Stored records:
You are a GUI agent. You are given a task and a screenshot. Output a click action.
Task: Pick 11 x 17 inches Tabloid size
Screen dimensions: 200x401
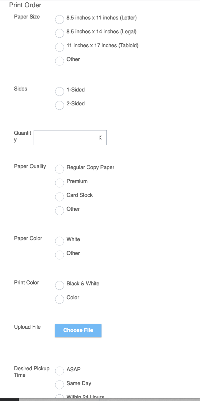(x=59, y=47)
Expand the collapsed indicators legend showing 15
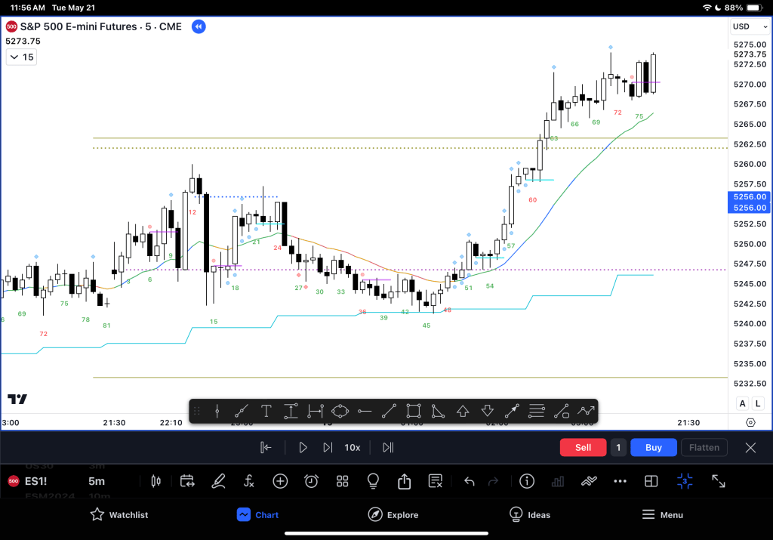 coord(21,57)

---

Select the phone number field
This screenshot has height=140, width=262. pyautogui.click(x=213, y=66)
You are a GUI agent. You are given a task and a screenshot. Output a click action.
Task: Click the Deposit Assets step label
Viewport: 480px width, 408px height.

What is needed:
Please give back, exactly as it stands above, the stretch from the line with "Select the phone number field" through the line with "Viewport: 480px width, 408px height.", and no line outside it.

Answer for this exercise:
Select the phone number field
This screenshot has height=140, width=262. pyautogui.click(x=213, y=66)
You are a GUI agent. You are given a task and a screenshot. Output a click action.
Task: Click the Deposit Assets step label
Viewport: 480px width, 408px height.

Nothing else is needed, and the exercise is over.